◆ Direction
Quote the records from the start up to and including the line that contains "Action: [145, 89]", and leave the pictures out of your answer.

(Element lookup records)
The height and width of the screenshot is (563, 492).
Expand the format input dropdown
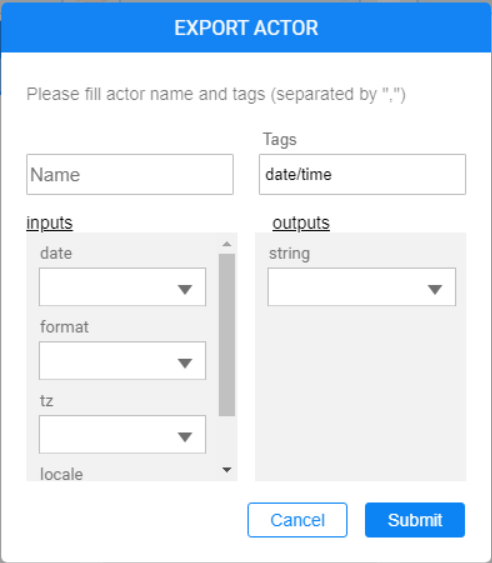point(122,360)
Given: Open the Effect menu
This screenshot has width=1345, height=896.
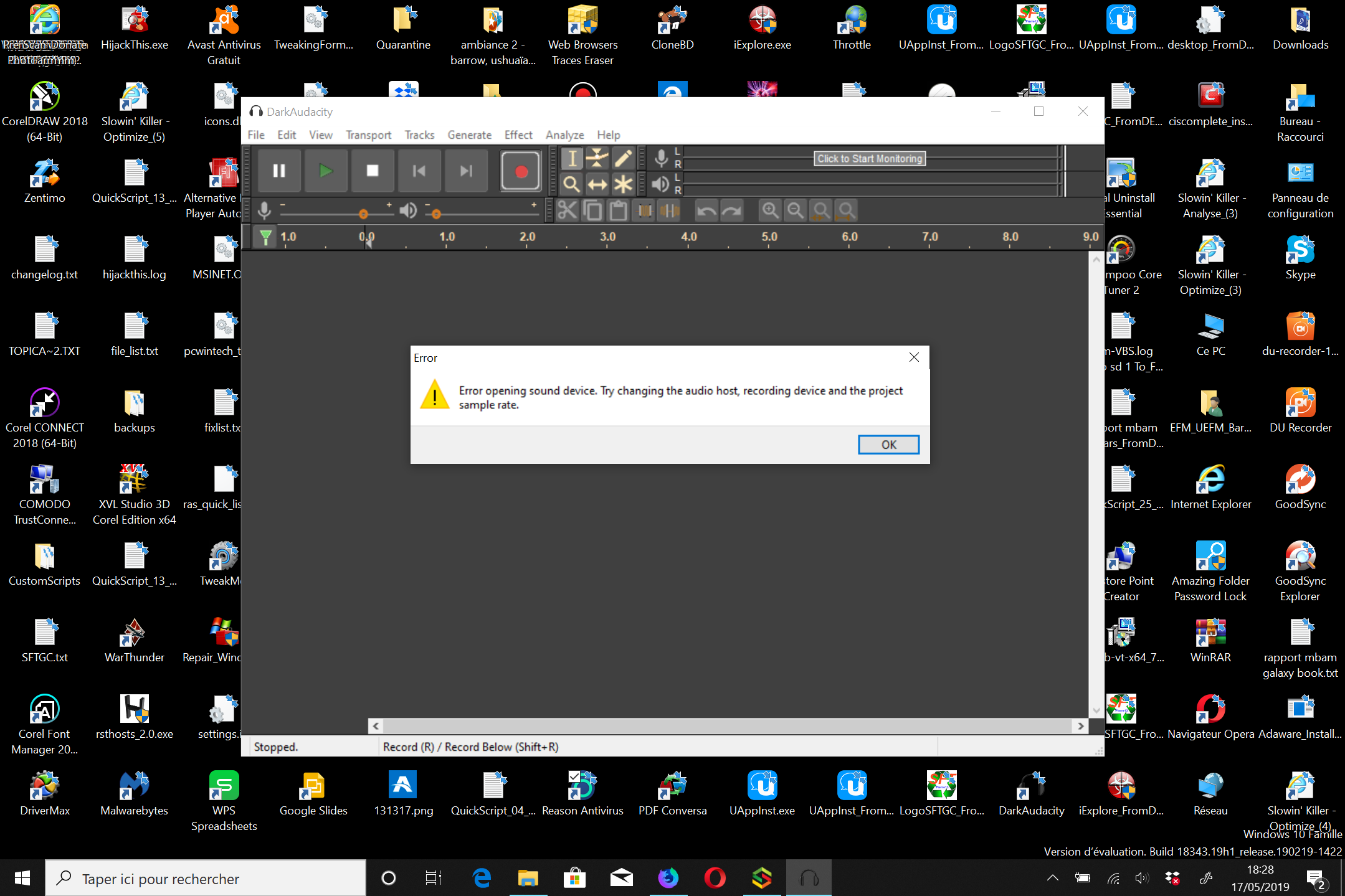Looking at the screenshot, I should point(518,135).
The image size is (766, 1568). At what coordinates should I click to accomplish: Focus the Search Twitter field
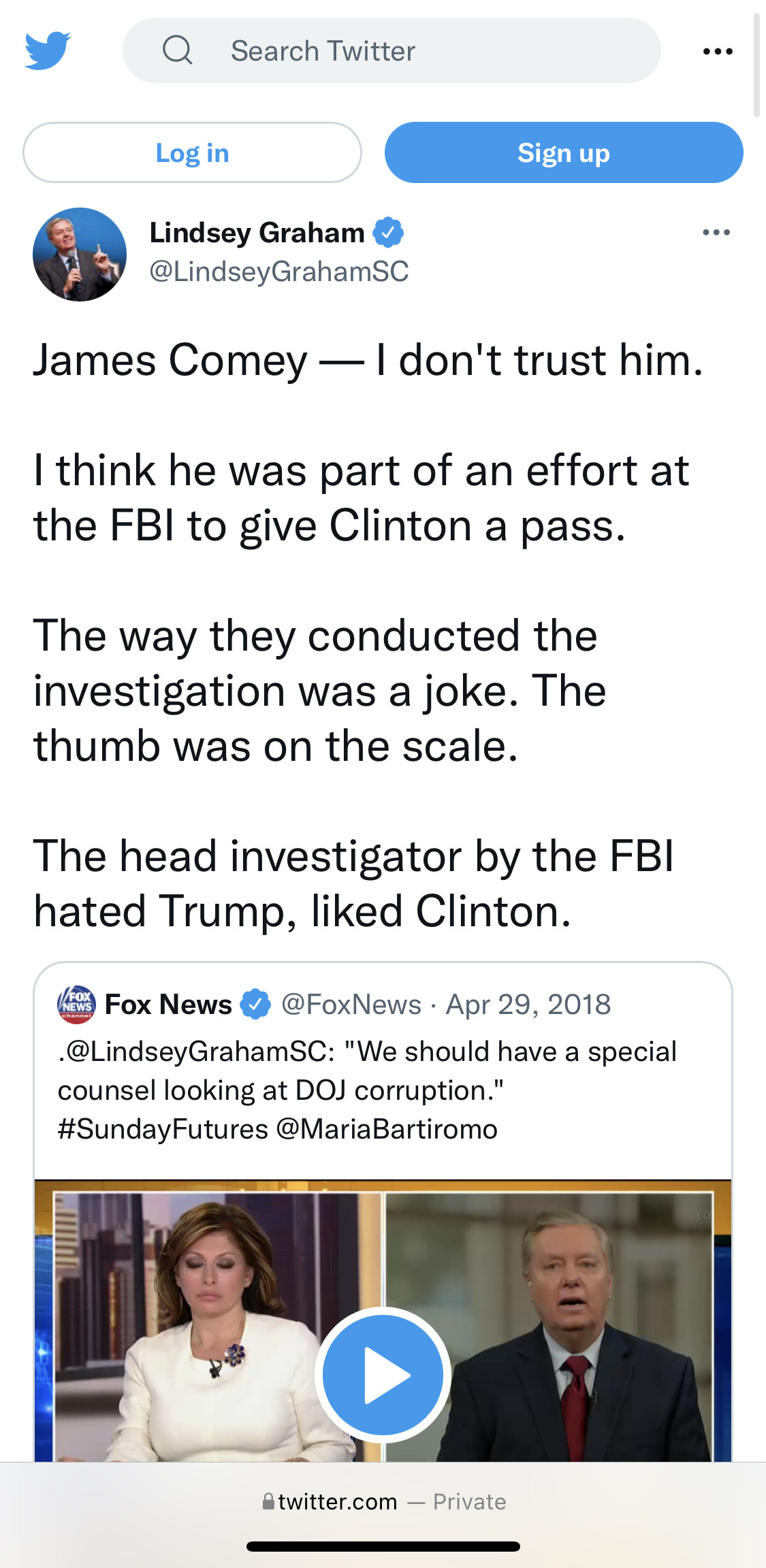(409, 51)
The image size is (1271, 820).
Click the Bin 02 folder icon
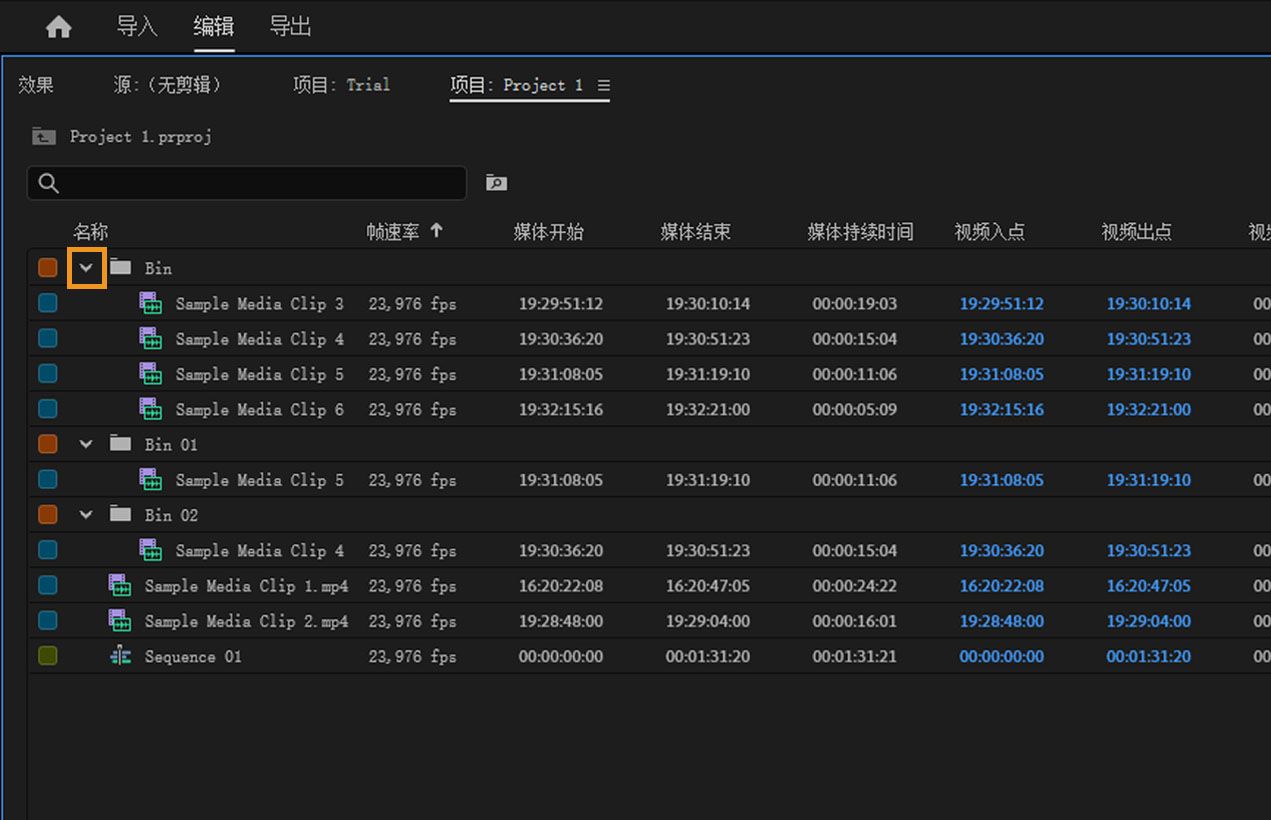(x=120, y=515)
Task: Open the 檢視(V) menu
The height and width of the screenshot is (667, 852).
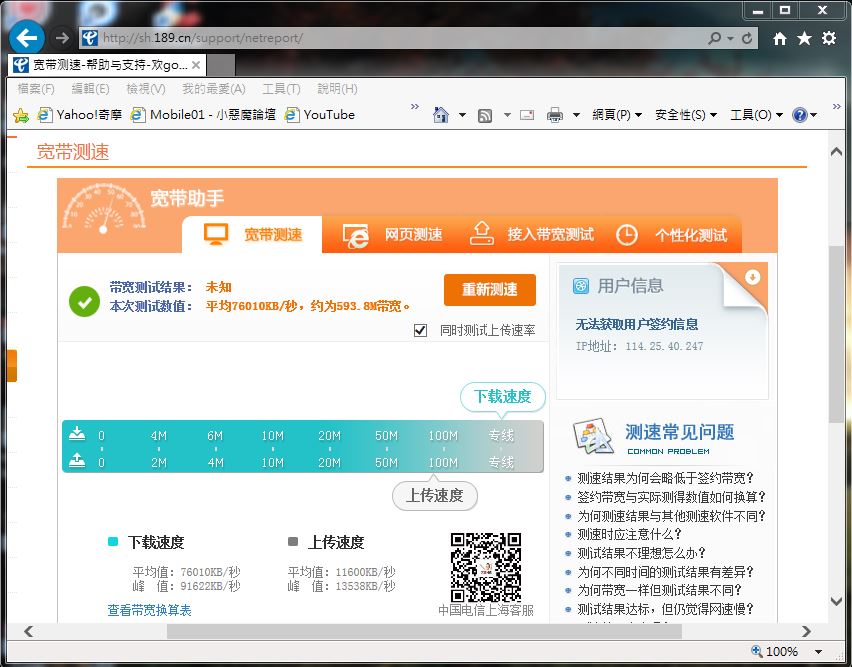Action: [145, 89]
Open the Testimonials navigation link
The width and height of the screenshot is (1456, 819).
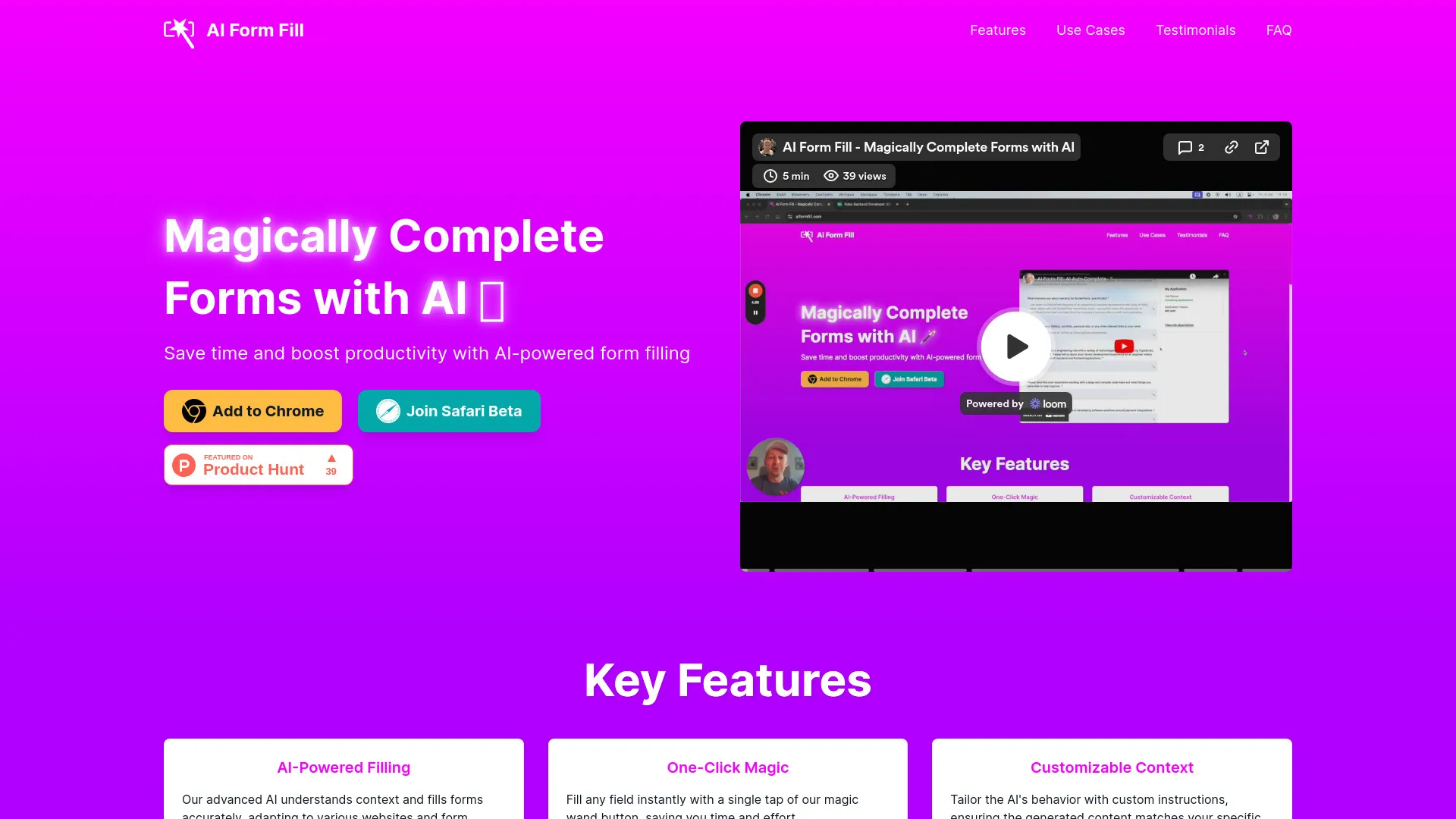(1196, 30)
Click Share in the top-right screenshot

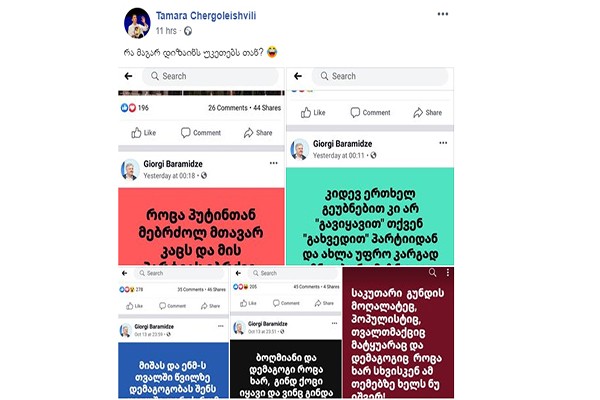[427, 113]
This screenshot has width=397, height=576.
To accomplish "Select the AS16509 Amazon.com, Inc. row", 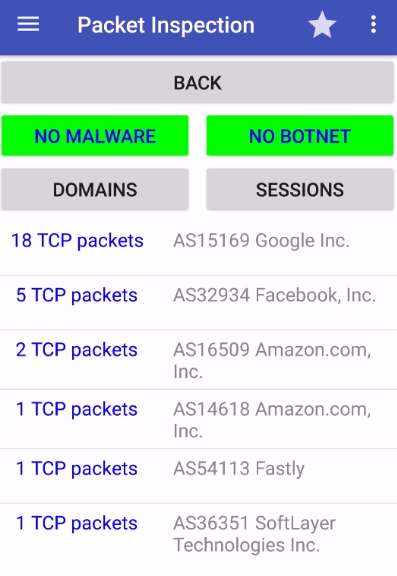I will [198, 360].
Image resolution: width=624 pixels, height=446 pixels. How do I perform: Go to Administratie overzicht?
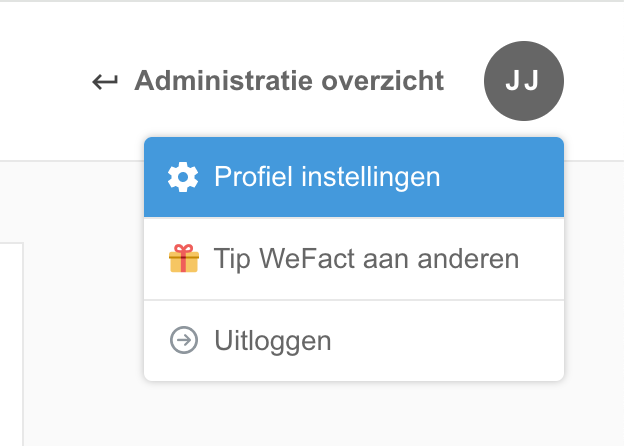tap(288, 81)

◆ Response
The height and width of the screenshot is (563, 492).
Expand the format input dropdown
point(122,360)
Given: Open the Effect menu
This screenshot has width=1345, height=896.
Looking at the screenshot, I should point(518,135).
The image size is (766, 1568). At what coordinates should I click to accomplish: Focus the Search Twitter field
(409, 51)
The image size is (1271, 820).
Click the Bin 02 folder icon
(x=120, y=515)
Task: Open the 檢視(V) menu
The height and width of the screenshot is (667, 852).
Action: [145, 89]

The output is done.